The Scarlet Letter
The Scarlet Letter is a romantic fiction written by Nathaniel Hawthorne. Although it is written in 19th century, the romantic work of fiction is set in the 17th century. In the Puritan Boston, Hester Prynne, through adultery, gets a daughter. In The Scarlet Letter, the author conspicuously presents one of the protagonists as spending the better part of her life in reparation of that sin and guilt. Other characters like Chillingworth and Dimmesdale also contribute a lot in development of this theme.
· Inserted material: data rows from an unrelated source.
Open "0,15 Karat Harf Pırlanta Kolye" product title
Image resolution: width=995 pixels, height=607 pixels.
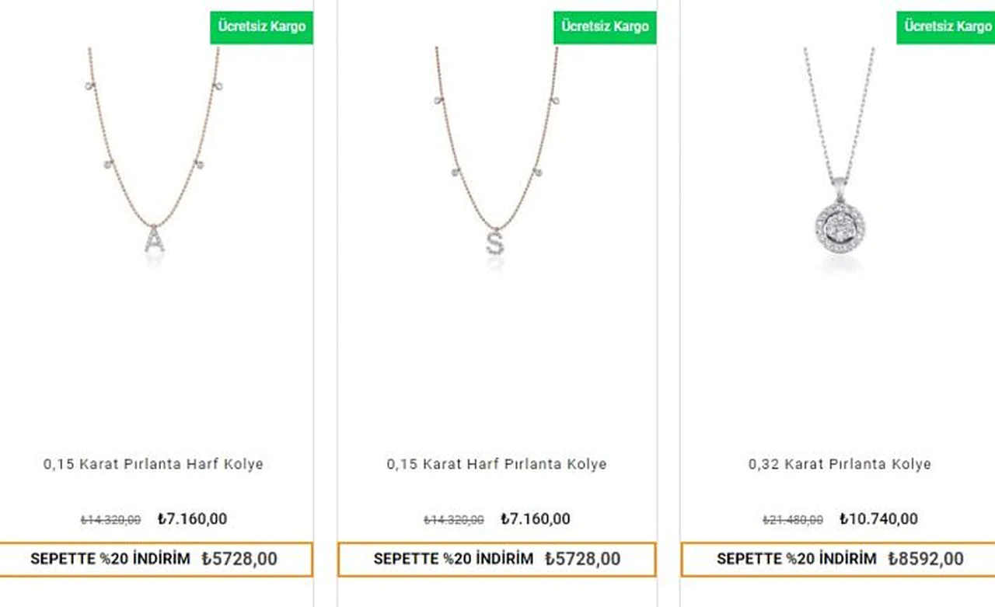coord(497,464)
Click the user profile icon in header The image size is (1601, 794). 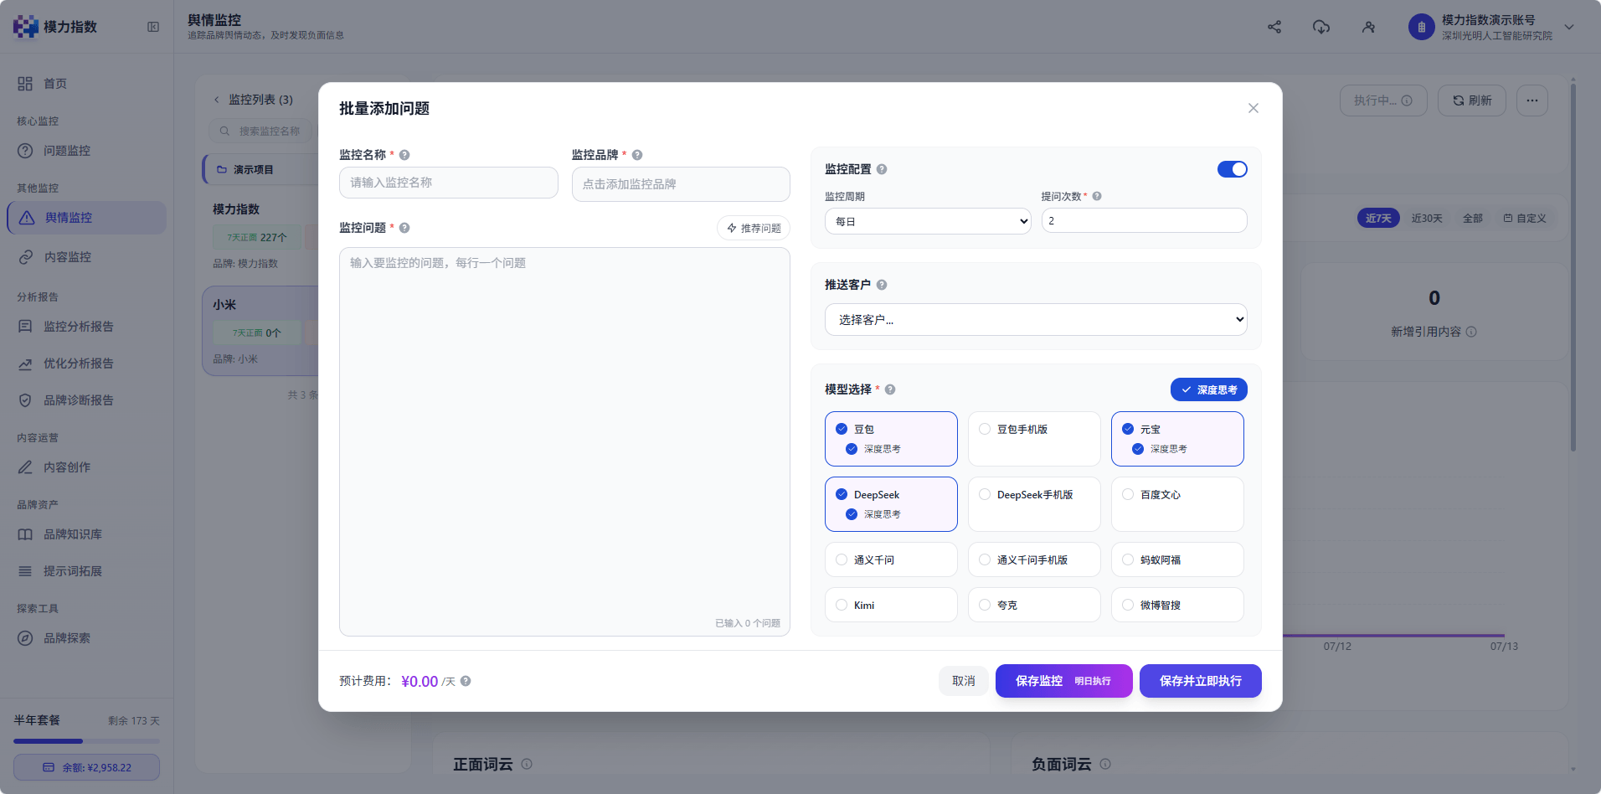1368,27
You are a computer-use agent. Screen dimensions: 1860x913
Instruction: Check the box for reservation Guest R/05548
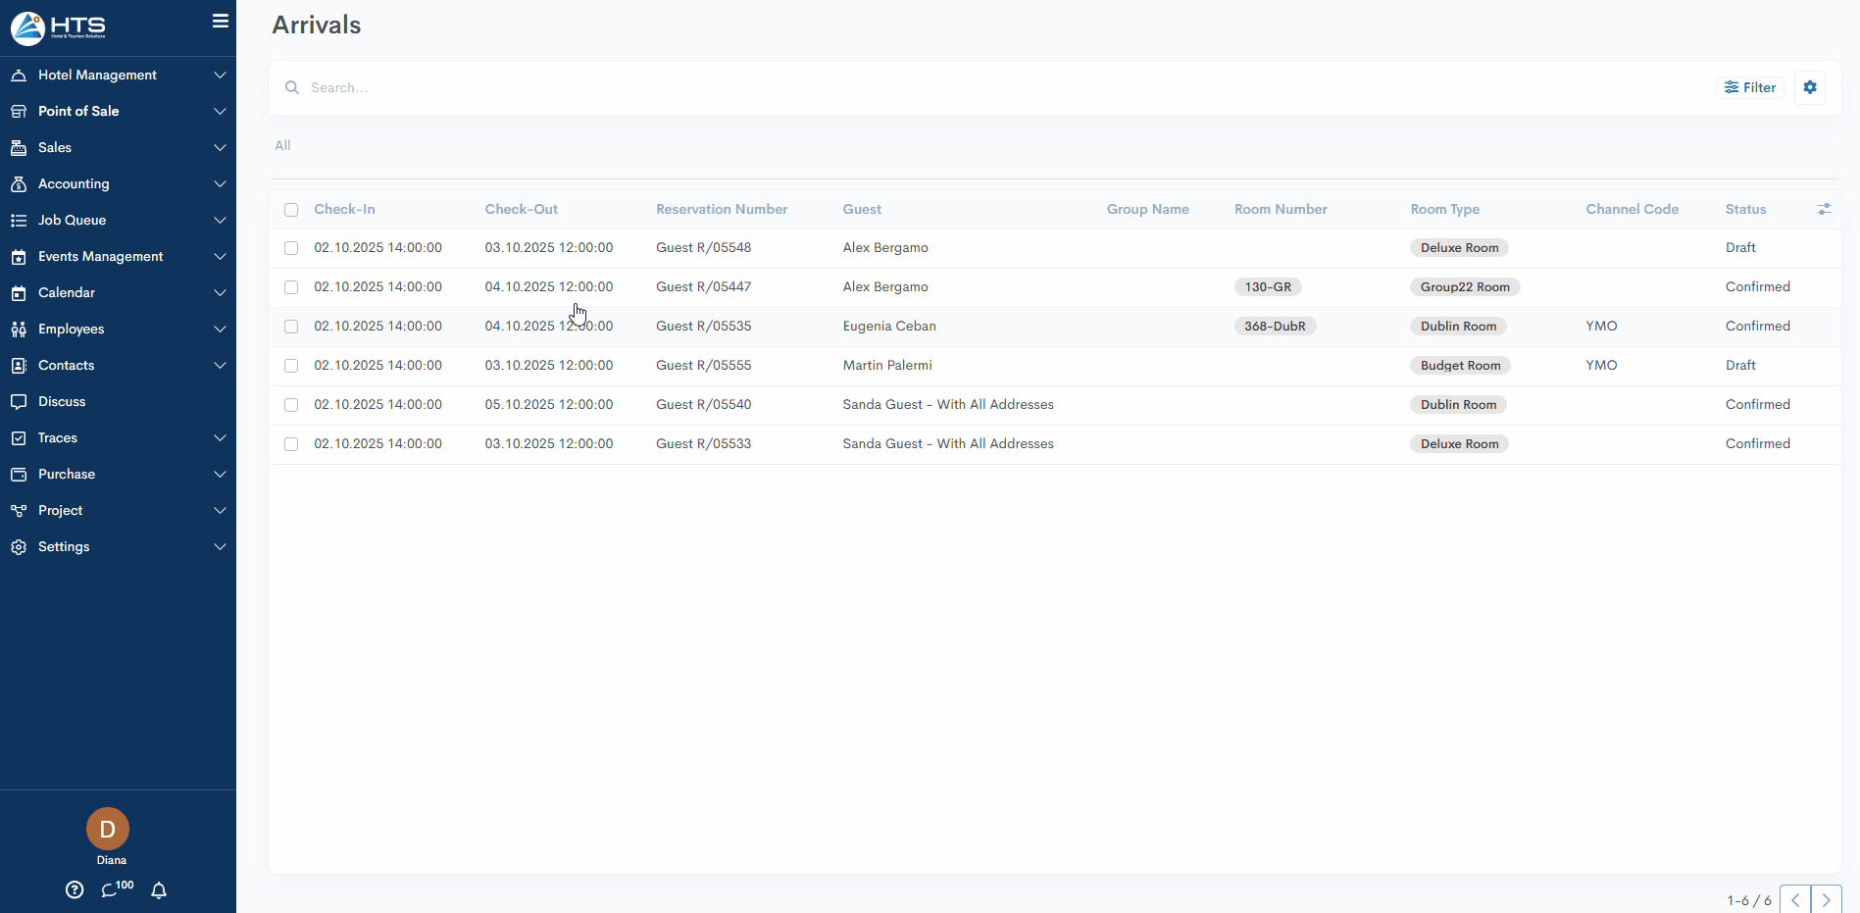[x=291, y=248]
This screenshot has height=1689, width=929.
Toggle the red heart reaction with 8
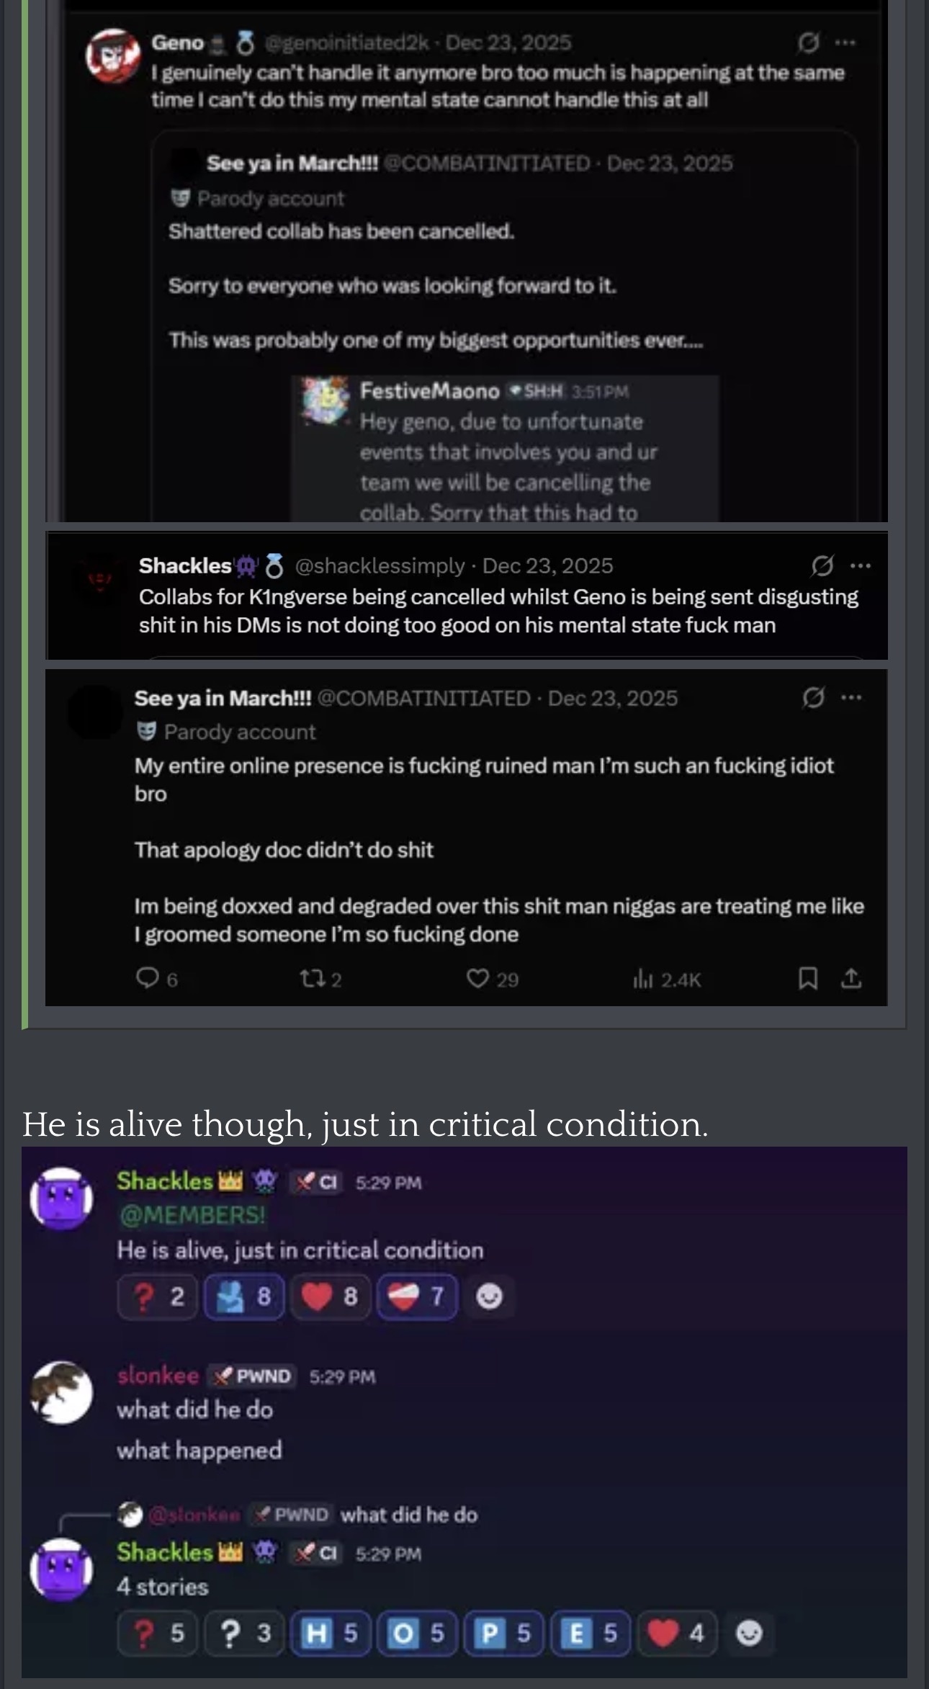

In chapters 7 to 10, the author uses various aspects of syntax, figurative language, diction, and tone among other styles to develop the two main male characters. As a result, he creates a particular way in which he expects the reader to view each of the two characters. Chapter 7 introduces the subject matter of the action that dramatically proceeds to chapter 8. In the latter, the author presets the two male characters as insolent and insensitive. This is because after they found Hester’s daughter in the mansion, they began to call her a demon-child wondering why Hester would be allowed to keep the child. There is no doubt that their diction and tone is expressly against the way Pearl was born.
In chapter 9 and 10, more action is centered on Chillingworth and Dimmesdale. In these chapters, Hawthorne brings up again the concept of a devil. Although in chapter 8 the two male characters used ‘devil-child’ as a figure showing contempt, chapter 9 presents Chillingworth as the devil himself. This is because he hides his secrets from everybody in Boston. Moreover, Dimmesdale is seen as of great help since he comes out to help Chillington with health and medical insights. Although the two characters spend more time together in chapter 10, little is uncovered about them. Hawthorne presents all of them as secretive. While Dimmesdale kept his feelings towards Hester a secret, Chillingworth is also suspicious of both the minister and Hester. Through dialogue, Chillington seems too spiritual while Dimmesdale seems to be more scientific.